We were on a summer vacation in 2020 when I first noticed signs of my son’s chronic illness. At a lake house, my then 11-year-old appeared thinner than usual and was eating quite a bit of candy (even for vacation mode). And then I realized he was getting up several times a night to pee, a sign of type 1 diabetes. In that condition, when the level of glucose in your blood gets too high—because the immune system is killing off cells that normally make the insulin that shuttles sugar out of the bloodstream and into your cells—the body tries to flush it out to prevent toxicity. And without sugar to feed your cells, the body works hard to get that energy—in my son’s case, through mouthfuls of candy.
A pediatric medical appointment, where the doctors were initially confident my son didn’t have the disease, confirmed a sky-high blood-glucose reading above 300 milligrams per deciliter (mg/dL) and an A1C (a measure of blood sugar over the previous three or so months) that was well above the “normal” range. He had type 1 diabetes.

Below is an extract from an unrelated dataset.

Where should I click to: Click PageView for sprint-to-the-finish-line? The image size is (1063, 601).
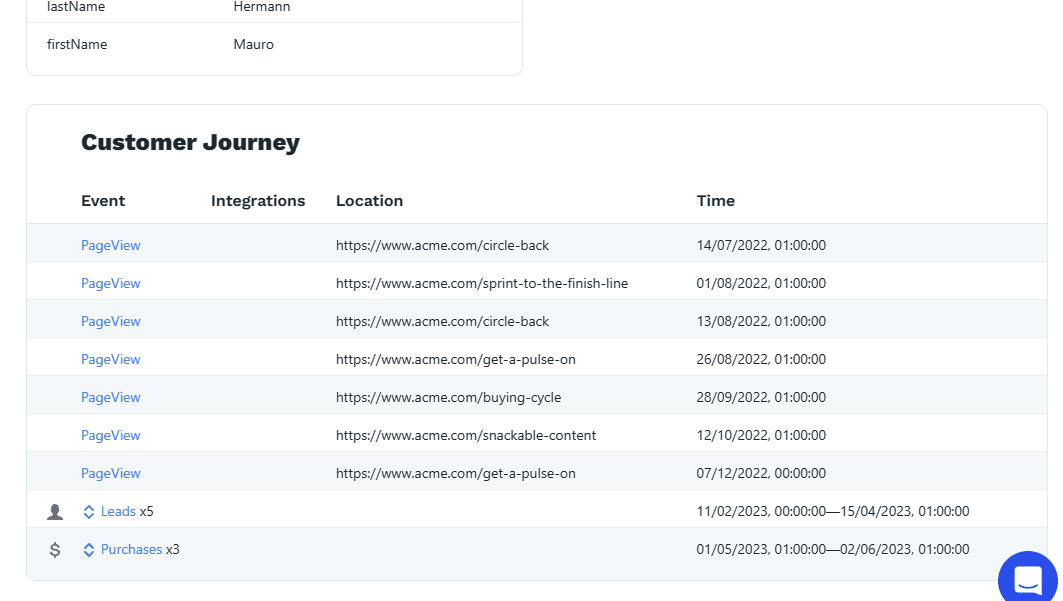click(x=110, y=283)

I pictured the parent-child relationship transforming into more of a nurse-patient one, where I’d become a pro at insulin shots, insulin-to-carbohydrate calculations and all things related to my son’s daily and nightly needs. I was wrong. Advances in technology have meant that his diabetes is much more manageable, and we can all get a good night’s sleep.
At the beginning of our diabetes journey, my husband and I set our alarms for almost every hour to make sure my son’s sugar levels didn’t get too low or high. Soon after leaving the hospital, my son started wearing a continuous glucose monitor (CGM) that we could scan with a phone app to view his levels. So instead of needing to do a finger prick for blood glucose checks every two to three hours, I could swipe my phone across the silver-dollar-size device sticking to his arm. Even so, we still needed to give individual shots every time he ate and if his insulin went above 120 mg/dL or so. In the middle of the night, that is a tricky endeavor.

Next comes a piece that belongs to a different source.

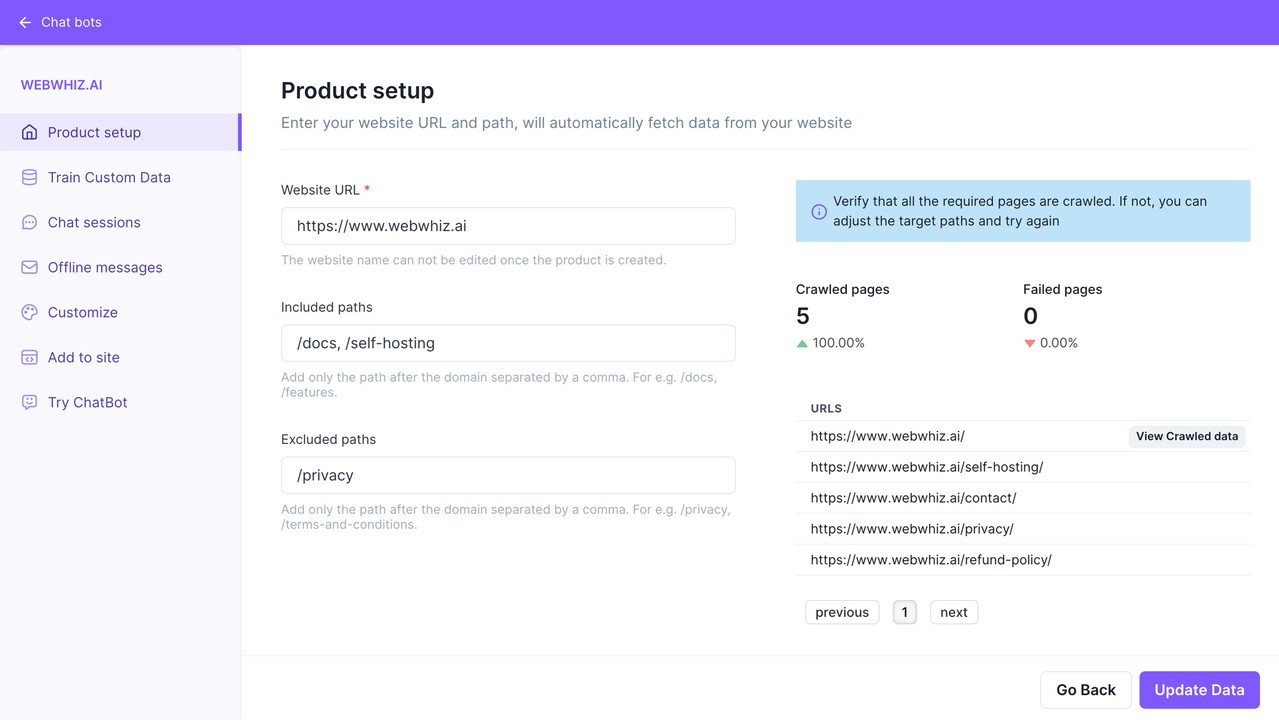Click the Customize palette icon
The width and height of the screenshot is (1279, 720).
[x=29, y=312]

This treatment was a huge advancement from decades ago: When current Supreme Court justice Sonia Sotomayor was diagnosed in the 1960s, she had to use a razor to draw blood for testing. And with no disposable needles, she had to boil water to sterilize her insulin shots.

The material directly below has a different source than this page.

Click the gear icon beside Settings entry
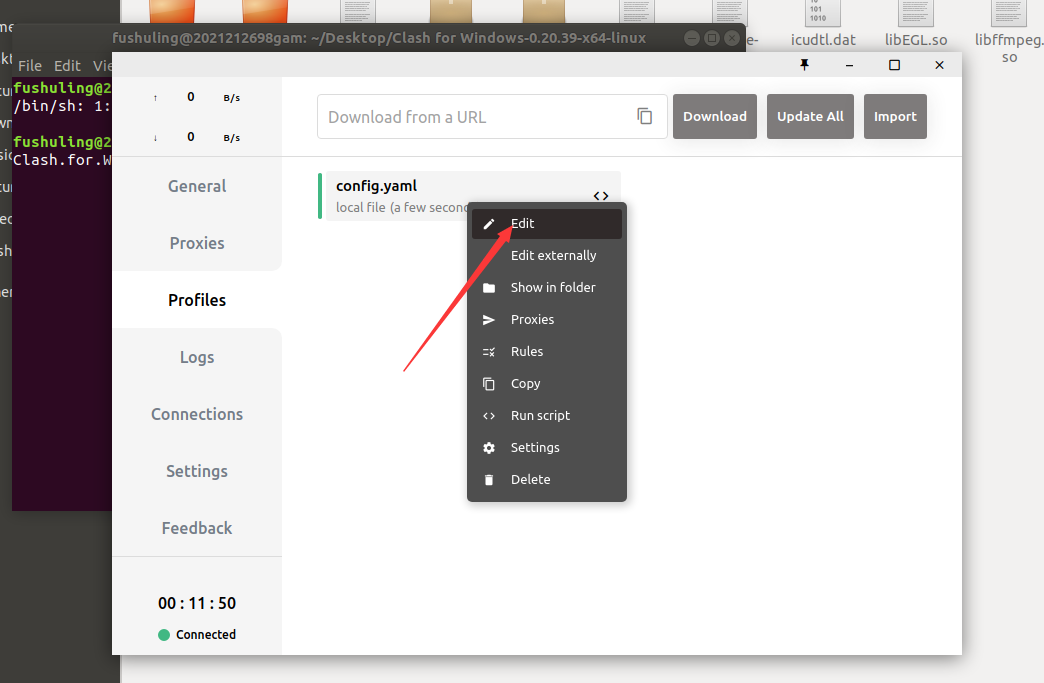Viewport: 1044px width, 683px height. tap(489, 448)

Once we added an insulin pump to my son’s care, life got even better. No more shots. Instead we stick an Omnipod pump—which is the size of a pack of dental floss and has no tubes or wires—to his belly or leg and program it with a phonelike device. Most recently, we switched to the Omnipod 5 system, an insulin pump that communicates with his CGM (now the Dexcom G6 system) and learns his body’s insulin needs over time. We change his pump every three days, and each time, the algorithms get smarter: when his sugars go up, before we even intervene to give him a “correction,” the Omnipod device delivers more insulin at a certain rate to keep his blood sugar in a certain range. This last bit of smart technology, released this past August, has meant I don’t even set my once-a-night alarm to check for highs (we now have a loud alarm for lows on our phones); the Omnipod 5 does the corrections for us.
And while things aren’t perfect, and my son’s numbers still go high when the insulin pump can’t keep up with a rapid sugar increase, I know that the pump is “working on it.” I also know that the next “Pod” change will mean even better results. Sleeping through the night has been incredible for my physical and mental health.
Right now my son can never forget that he has diabetes because eating without a “bolus” (a dose of insulin) or exercising when his sugars are low could send him to the hospital. But with further advances in diabetes-management technology, his chronic disease could occupy even less of our attention.
This technology also supports something my son told me during the first few months of his diagnosis: He is not “a diabetic.” He is a person who “has diabetes.”